Prophylaxis against infective endocarditis is not recommended in patients at risk of infective endocarditis undergoing non-dental procedures, including transesophageal echocardiogram, esophagogastroduodenoscopy, colonoscopy, or cystoscopy unless there is an active infection present. No recognized indication exists for prophylaxis during dental, gastrointestinal, or genitourinary procedures in patients with implantable cardiovascular devices. However, prophylaxis with an anti-staphylococcal antibiotic is warranted during cardiovascular device implantation and subsequent manipulation of the surgically created device pocket.

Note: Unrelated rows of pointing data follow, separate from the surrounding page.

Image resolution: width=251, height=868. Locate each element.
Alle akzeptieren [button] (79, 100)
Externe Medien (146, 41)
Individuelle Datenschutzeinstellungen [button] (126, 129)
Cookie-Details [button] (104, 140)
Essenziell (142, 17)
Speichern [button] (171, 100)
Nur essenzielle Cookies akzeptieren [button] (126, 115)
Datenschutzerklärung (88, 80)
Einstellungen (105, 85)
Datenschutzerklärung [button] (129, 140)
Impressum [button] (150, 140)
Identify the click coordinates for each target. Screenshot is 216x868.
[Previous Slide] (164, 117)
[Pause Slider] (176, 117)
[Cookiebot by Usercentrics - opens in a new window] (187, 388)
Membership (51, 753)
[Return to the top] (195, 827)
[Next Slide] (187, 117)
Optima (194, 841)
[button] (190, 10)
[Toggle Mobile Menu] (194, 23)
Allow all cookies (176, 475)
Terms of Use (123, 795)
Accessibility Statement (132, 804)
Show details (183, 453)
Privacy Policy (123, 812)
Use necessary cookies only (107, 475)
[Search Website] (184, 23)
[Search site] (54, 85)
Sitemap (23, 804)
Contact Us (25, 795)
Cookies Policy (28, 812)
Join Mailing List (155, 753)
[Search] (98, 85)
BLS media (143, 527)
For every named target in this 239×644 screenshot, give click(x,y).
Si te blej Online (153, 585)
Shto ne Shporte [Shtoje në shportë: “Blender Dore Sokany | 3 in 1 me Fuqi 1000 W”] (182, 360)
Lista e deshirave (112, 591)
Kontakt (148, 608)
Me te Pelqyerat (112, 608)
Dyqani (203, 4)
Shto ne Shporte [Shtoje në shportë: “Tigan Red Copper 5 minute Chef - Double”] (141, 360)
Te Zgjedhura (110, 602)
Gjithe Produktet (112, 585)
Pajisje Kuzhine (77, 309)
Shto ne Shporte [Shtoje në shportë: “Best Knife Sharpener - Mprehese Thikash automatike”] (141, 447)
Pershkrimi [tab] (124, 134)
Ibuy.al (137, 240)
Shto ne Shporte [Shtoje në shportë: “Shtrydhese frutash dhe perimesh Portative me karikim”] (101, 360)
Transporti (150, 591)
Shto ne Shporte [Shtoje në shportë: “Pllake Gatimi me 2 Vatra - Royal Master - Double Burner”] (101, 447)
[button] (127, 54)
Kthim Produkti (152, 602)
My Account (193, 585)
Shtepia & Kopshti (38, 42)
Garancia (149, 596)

For patients who have undergone coronary artery bypass graft surgery, antibiotic prophylaxis is unnecessary for dental procedures, as there is no increased risk of long-term infection. Similarly, antibiotic prophylaxis is not needed for dental procedures for patients with coronary artery stents. However, further studies are necessary to evaluate the efficacy of antimicrobial prophylaxis in preventing infective endocarditis.
Enhancing Healthcare Team Outcomes
Subacute infective endocarditis poses a grave threat if left untreated. Therefore, healthcare professionals, including physicians, mid-level practitioners, dentists, pharmacists, primary care providers, internists, and cardiologists, should stay abreast of the latest guidelines from the American College of Cardiology (ACA) and AHA regarding the prophylaxis of patients at risk for infective endocarditis.
Prophylaxis against infective endocarditis is not recommended for patients at risk of the condition undergoing non-dental procedures such as transesophageal echocardiogram, esophagogastroduodenoscopy, colonoscopy, or cystoscopy unless there is an active infection present. In addition, antibiotic prophylaxis is unnecessary for dental procedures in patients who have undergone coronary artery bypass graft surgery, as there is no evidence of an increased risk of long-term infection. Similarly, antibiotic prophylaxis is not required for dental procedures in patients with coronary artery stents.
Prophylaxis against subacute bacterial endocarditis demands vigilant monitoring and effective communication among all members of the interprofessional healthcare team. Follow-up care necessitates seamless coordination among team members. This collaborative approach not only enhances patient outcomes but also optimizes treatment efficacy, aids in the prevention of antibiotic resistance, and reduces the occurrence of adverse drug reactions. Ultimately, it leads to an overall improvement in patient outcomes.